__DOCUMENT SEGMENT__.
BEFORE our interview I have a vague notion of asking Limmy if he’s ever worried about writer’s block. The answer quickly becomes apparent without the question ever needing to be asked.

He can talk, our Brian Limond, and he knows it. “Oh sorry,” he says, more than once. “I’ve went and out-rambled myself.”

Limond may call it rambling but his stream of consciousness responses to anything I put to him are funny, frank and thoughtful.

More than once he finishes a soliloquy and then asks me what the question was. On not a single occasion can I remember.

Limond is about to return to television for the first time in four years with Limmy’s Homemade Show, a collection of comedy clips filmed on his own and that claw back a bit of credibility for selfie sticks.

__PROVIDED MATERIAL__.
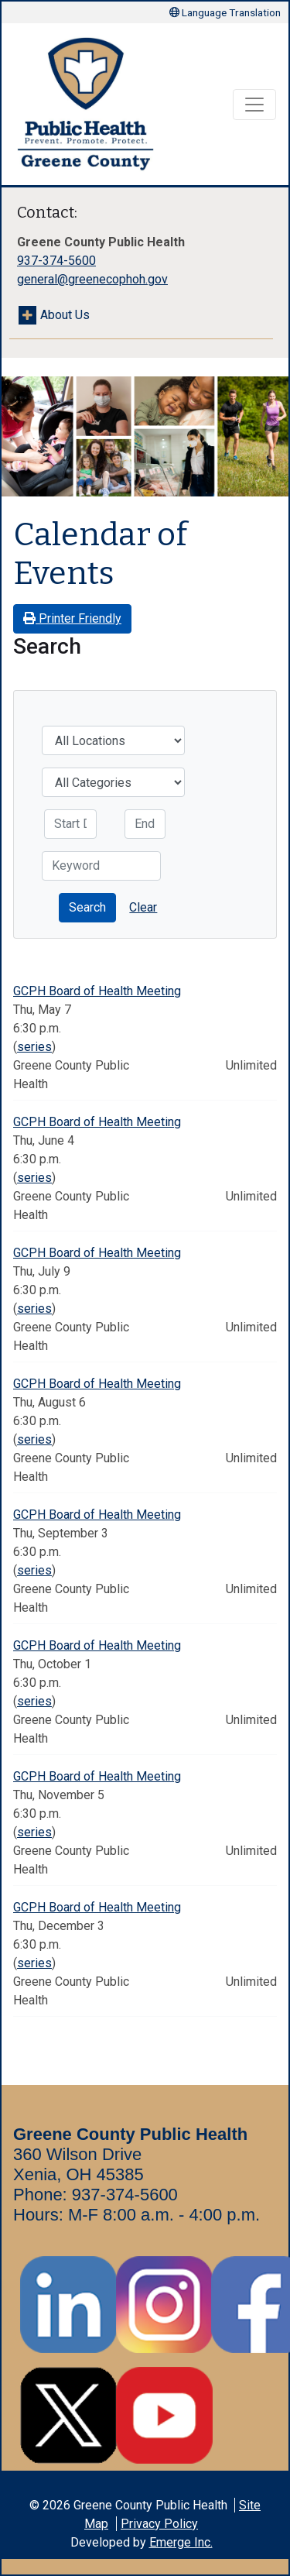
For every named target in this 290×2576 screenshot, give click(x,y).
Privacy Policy (159, 2523)
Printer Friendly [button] (72, 618)
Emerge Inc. (181, 2542)
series (34, 1046)
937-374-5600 (56, 260)
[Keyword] (101, 866)
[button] (87, 907)
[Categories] (113, 782)
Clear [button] (143, 907)
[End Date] (145, 824)
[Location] (113, 740)
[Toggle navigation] (254, 104)
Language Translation (225, 12)
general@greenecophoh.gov (92, 279)
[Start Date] (70, 824)
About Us (65, 314)
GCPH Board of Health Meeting (97, 991)
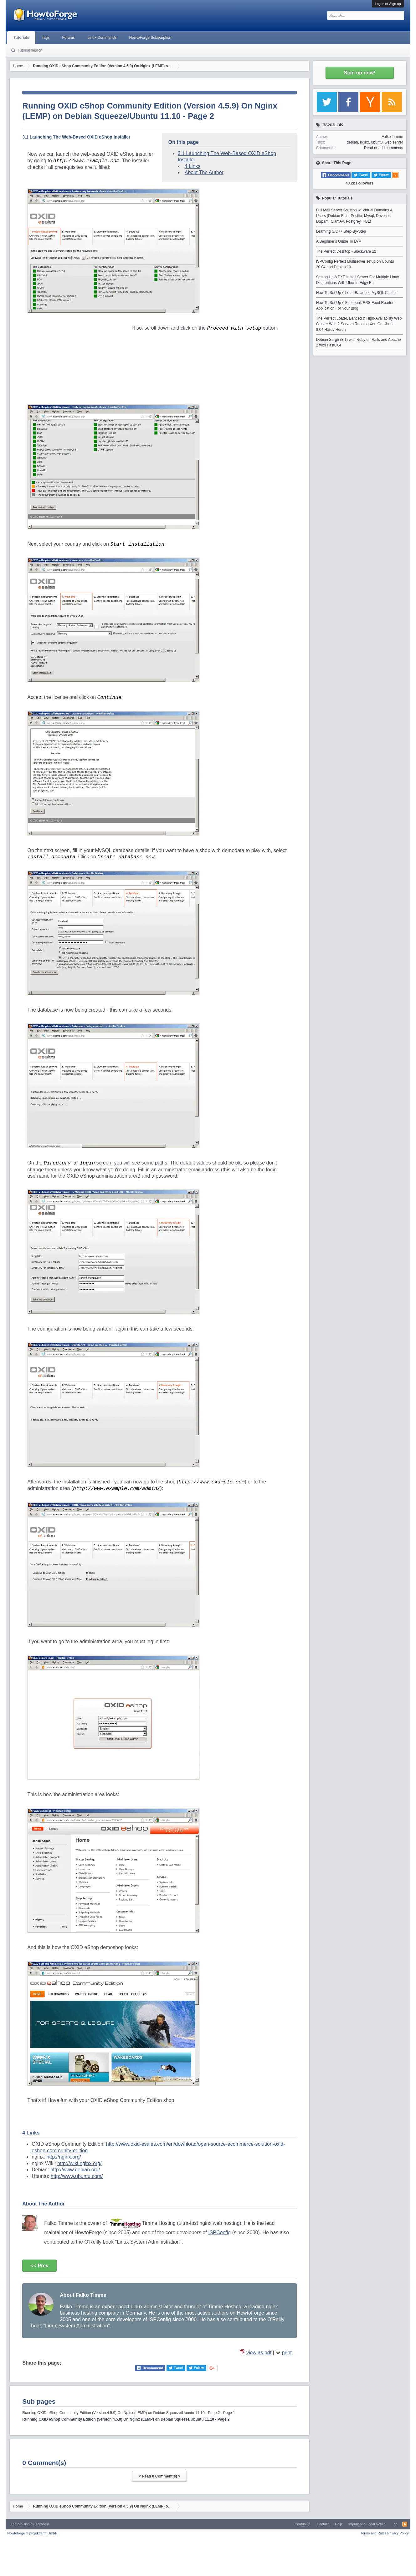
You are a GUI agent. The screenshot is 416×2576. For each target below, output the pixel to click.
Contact (323, 2524)
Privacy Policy (397, 2533)
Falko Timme (392, 136)
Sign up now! (359, 72)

__WHAT YOU NEED TO DO__.
Answer from the article about Brian Limond, one line per question:
(a) What does Limond say he has gone and done to himself?
(b) What is the name of the show marking his return to television?
(c) How many years has he been away from television?

__TASK RESPONSE__.
(a) He says he has "out-rambled" himself.
(b) Limmy's Homemade Show.
(c) Four years.